TO BE DONE
Reproduce, word for word, the lines of the listing that begin at the line containing "Show the help tooltip for 订单数" and end after the line containing "Open the Used", including both of those lines.

Entries for locating text and elements
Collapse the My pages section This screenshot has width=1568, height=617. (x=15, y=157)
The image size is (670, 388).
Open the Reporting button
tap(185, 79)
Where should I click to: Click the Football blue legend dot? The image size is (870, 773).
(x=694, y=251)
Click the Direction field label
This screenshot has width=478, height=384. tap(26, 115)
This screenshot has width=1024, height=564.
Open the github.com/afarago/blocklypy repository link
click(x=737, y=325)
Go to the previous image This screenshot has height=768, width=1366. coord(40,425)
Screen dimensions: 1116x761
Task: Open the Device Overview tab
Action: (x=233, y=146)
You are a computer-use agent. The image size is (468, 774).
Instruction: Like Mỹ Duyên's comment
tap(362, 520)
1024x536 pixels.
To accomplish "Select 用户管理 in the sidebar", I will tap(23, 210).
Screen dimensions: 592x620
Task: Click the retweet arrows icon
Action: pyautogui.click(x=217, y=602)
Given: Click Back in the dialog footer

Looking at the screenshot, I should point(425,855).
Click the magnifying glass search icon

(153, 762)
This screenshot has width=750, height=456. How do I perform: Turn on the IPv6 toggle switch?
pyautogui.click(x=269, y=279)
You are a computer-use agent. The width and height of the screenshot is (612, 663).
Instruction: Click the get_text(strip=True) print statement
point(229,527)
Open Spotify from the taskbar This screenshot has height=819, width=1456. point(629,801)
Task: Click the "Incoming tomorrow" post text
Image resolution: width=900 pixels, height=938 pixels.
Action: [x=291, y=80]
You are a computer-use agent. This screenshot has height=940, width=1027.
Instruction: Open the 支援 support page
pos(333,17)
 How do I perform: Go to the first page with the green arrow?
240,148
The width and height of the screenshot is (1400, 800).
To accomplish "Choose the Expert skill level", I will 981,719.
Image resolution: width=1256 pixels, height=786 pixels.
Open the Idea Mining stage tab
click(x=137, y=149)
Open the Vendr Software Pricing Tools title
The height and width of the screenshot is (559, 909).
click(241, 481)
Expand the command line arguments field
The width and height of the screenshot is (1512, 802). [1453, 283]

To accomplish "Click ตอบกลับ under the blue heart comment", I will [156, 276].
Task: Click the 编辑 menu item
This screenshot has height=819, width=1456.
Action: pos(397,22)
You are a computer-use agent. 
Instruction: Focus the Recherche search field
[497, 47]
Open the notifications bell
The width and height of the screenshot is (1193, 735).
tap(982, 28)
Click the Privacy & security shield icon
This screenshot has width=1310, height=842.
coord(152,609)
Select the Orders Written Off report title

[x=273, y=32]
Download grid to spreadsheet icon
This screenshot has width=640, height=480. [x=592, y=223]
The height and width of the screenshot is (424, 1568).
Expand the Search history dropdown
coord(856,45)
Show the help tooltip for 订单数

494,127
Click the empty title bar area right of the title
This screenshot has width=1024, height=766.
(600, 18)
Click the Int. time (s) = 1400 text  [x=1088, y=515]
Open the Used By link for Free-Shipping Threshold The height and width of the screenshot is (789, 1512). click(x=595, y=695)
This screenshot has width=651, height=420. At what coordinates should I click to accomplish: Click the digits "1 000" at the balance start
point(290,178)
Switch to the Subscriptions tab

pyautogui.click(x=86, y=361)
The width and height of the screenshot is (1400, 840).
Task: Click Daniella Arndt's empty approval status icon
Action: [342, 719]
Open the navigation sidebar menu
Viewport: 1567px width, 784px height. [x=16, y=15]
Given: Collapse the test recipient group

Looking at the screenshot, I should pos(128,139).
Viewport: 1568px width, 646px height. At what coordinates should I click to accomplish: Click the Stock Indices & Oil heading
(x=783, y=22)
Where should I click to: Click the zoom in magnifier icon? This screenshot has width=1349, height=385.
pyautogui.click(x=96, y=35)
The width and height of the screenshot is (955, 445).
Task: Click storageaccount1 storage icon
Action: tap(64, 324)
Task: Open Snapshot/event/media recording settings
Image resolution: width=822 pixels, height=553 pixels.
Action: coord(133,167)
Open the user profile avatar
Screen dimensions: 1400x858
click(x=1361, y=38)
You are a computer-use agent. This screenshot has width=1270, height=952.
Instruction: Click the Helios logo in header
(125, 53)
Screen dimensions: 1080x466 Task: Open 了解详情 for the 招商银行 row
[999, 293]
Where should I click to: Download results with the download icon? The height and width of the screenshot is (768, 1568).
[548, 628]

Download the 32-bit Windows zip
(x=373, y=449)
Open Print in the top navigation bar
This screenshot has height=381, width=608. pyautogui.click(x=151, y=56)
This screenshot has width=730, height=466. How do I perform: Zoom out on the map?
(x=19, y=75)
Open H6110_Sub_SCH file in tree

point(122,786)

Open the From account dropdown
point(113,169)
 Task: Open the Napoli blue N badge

WRITTEN REPLY
Show the help tooltip for 订单数

494,127
Click the empty title bar area right of the title
This screenshot has width=1024, height=766.
(600, 18)
Click the Int. time (s) = 1400 text  [x=1088, y=515]
Open the Used By link for Free-Shipping Threshold The height and width of the screenshot is (789, 1512). click(x=595, y=695)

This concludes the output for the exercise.